A: They say that the colonised have a persecution complex. They suffer from paranoia.

S: It is not paranoia. Freud, himself the persecuted Jew, he said that even the paranoiac is not without justification. Man is a wolf to man. It is what the persecuted know. And Freud knew more than most – he was also a genius in Nazi Germany. They hated his cleverness. The colonised and the geniuses know the truth of this society of imperialism, hate and oppression.

the bravery of the writer, the polymath and the anarchist

30.04.2026

A: Do you not think it is foolish to write in this day and age, to be a thinker, to be a speaker? They would gnash at you and claw your throat for expressing an opinion.
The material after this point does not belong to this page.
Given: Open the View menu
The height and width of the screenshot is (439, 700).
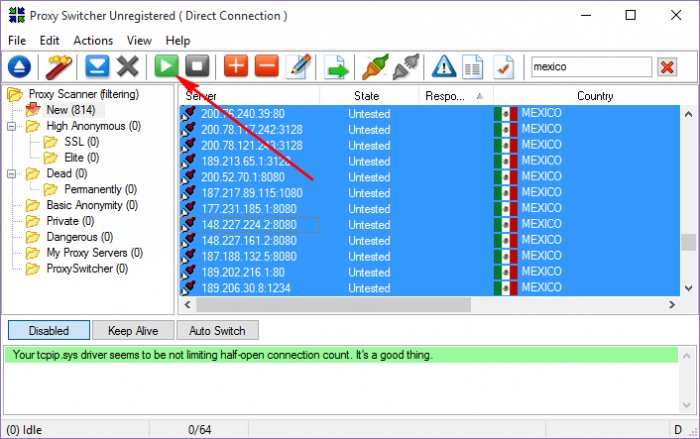Looking at the screenshot, I should coord(139,40).

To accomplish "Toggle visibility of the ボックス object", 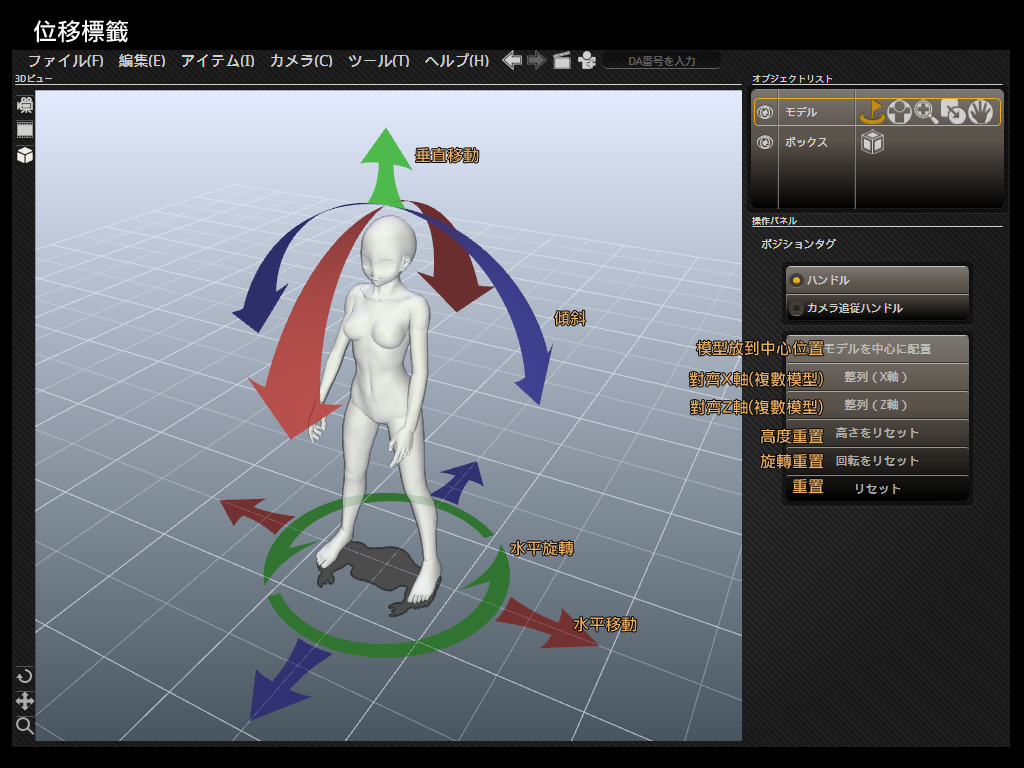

S: The mark of the writer is that he is brave. Braver than most. He expresses what he thinks with no apology. He does express an opinion. And not only the opinion, but also himself.

A: And you count yourself as brave?

S: As the bravest. Because I say exactly what I think. I am published and I am damned by them.

A: You are always boasting about how brave you are.

S: The only thing that stays the steel is compassion.

A: How brave are you?

S: It is brave to be a writer. To have a voice. To stand up against everyone. To be different. It is brave to be a polymath. To go into whatever field seems tempting and to become an expert in it. To have the bravery of the self to be able to bend this mind to anything and everything. To do degree after degree, starting from scratch every time for the long haul and to plan to do degrees after that in the future. To be a generalist in a world that insists on blind tunnel vision and specialisation. It is brave to be an anarchist. To believe in the self when no one would have you believe in the self. To go up against the biggest bully, threat and terrorist in the world which is the state. To go up against the slaves to the state and their bullshit. To go up against this world in every way. This mind is brave. This body is brave too. Everything about me is brave. Because I am the hero. I am the god. I am The Tiger.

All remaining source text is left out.